Piglet Goes to Haycorn Drive [2]

All is revealed!

Trams arrived at Malin Bridge (pronounced "May-lin", not as in the Shipping Forecast version), Sheffield on Tuesday 19th May 1908.
By 1922, a certain Mr Thrales, landlord of the Crown and Glove Inn in Stannington, was running buses from the tram terminus back to his pub, and to the neighbouring village of Bradfield.
On Monday 27th October 1930, Sheffield Transport** began its service 7, competing with and eventually taking over the Thrales operation. All remained stable until Sunday 6th January 1952 when the Malin Bridge Trams were withdrawn.  There was no replacement, but buses that had connected with the trams were extended through to City Centre to compensate. Malin Bridge was only a couple of stops from Hillsborough where frequent trams still plied their popular trade.
In August 1952, after signifcant public protest, a proper replacement bus service was introduced, numbered 88. Over the years the 88 was extended to new housing developments off the Stannington Road and today terminates at Hall Park Head, now as First's service 12.
Road by road, the Stannington route 7 remained relatively unchanged. It was linked cross-city with the 81/82/83/84 complex for many years, but unknitted a year or two ago and and numbered 11.  A diversion of part of the service from the Nethergate terminus ...
... via Acorn Drive completes the picture and provides us with the present service 11.  But Acorn Drive is only served on journeys TO City.

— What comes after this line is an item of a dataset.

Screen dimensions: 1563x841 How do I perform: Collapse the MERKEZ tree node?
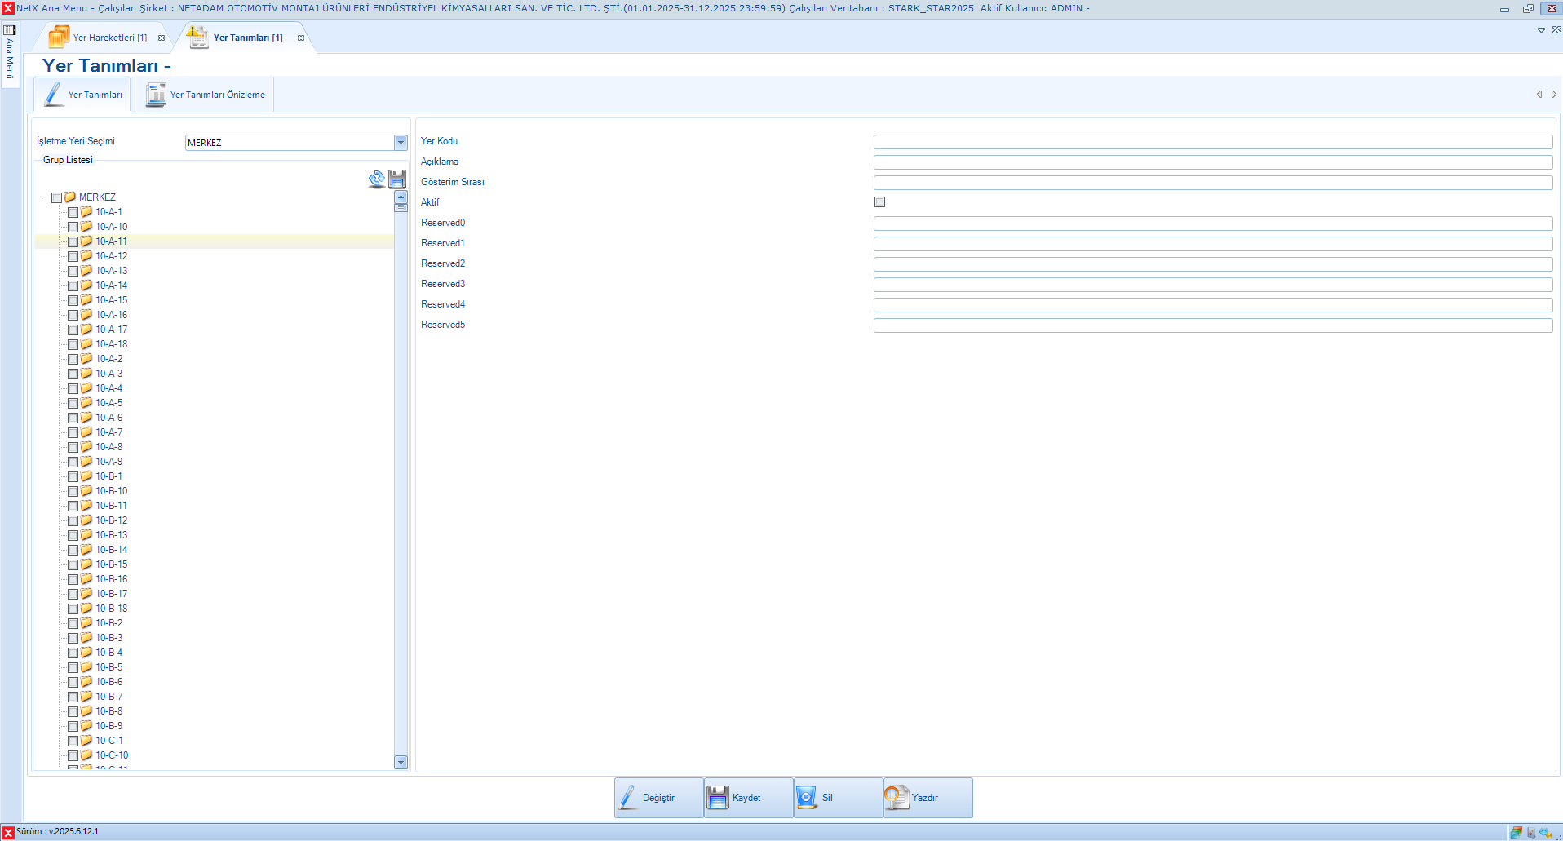(x=42, y=197)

So why did Piglet (remember the back story!) fail to find these service 11 journeys? (read again).  Here's the service 7 timetable from City to Stannington ...  
... with nary a word about journeys to Acorn Drive.  The diverted trips only appear on the inward timetable ...
 ... which Travel South Yorkshire reproduces in the database.

Because the 11s take a minute or two longer to nip down to Nethergate and back (see map), and because going TO Acorn Drive is now, technically, two journeys, 
the computer pushes passengers onto a more complex, but slightly quicker, schedule. fbb does not blame SYT as such (makes a change) but merely warns on-line enthusiasts that computers don't always get it right. By "right", of course, fbb means that the answer is what real people would actually use.  A live person would get it exactly right.
Happy Piglet. Piglet's confusion resolved. Next time he should ask a man who knows; IF he can find one!

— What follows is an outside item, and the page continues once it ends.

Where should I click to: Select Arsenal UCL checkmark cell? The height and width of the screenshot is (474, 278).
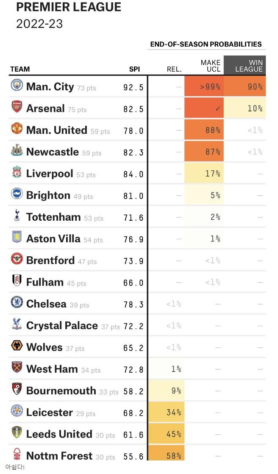204,108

Tailpiece (a little curly tail?) : Now that you understand all this, BEWARE!  From 27th July, First has registered changes to this group of services. Again! Details are not yet available but the official documents refer to service 11, 12 and 13. Residents of Stannington,  you have been warned! [as an aside, fbb has been informed that nothing much will change in July and the number 13 is meaningless. We will see what Travel South Yorkshire comes up with this time!]

Fascinating Historical Note : In 1761 a farmer discovered the remnants of a brass plate dated approx 140AD which gave the "son of Albanus of the tribe of the Belgians" an area of land in Stannington in return for his loyal service to the Roman Empire. This event is commemorated in the road name "Albanus Ridge" ...
... a cul-de-sac on the Acorn Drive development. The plaque is in the British Museum. DO pop in and have a look.

** For the pedantic purists, the operator was Sheffield Joint Omnibus Committee; joint, that is, with the two Railway Companies.

Next blog : due Wednesday June 22nd  


  1. Surely the simple thing is for the person preparing the timetable for Traveline, or the SY journey planner to simply extend the outward journeys round the loop. That's what I do for Dorset services with a circular element. Of course that relies on the data inputter being bus savvy!!
    Ken Traveline Data Coordinator (Dorset)

  2. I have just (today) discovered why that cannot happen (from my mole at TSY). It USED to, back in the pre computer ruled 80s. The reason is that the bit of software that drives the "next time" systems cannot cope with "overlapping" times. And everything has to be on one single database. So to assist the very few who interrogate next times software, the majority who use printed material have abject confusion!

  3. Yes that is true, where I have that situation in Dorset there are two timetables, one that extends round loops for journey planning (with the loop showing on both outward and inward) and a different timetable that stops the outward journey where the driver books up, and this triggers the inward journey real time predictions. It's just a matter of remembering which version goes in which data set when doing the exports to the journey planner or RTI data manager.
    It's not rocket science, we all learnt long ago that a single database cannot drive journey planners, real time and timetable book production where circulars or other oddites exist.
    Ken traveline (Dorset)

  4. Please tell that to Travel South Yorkshire!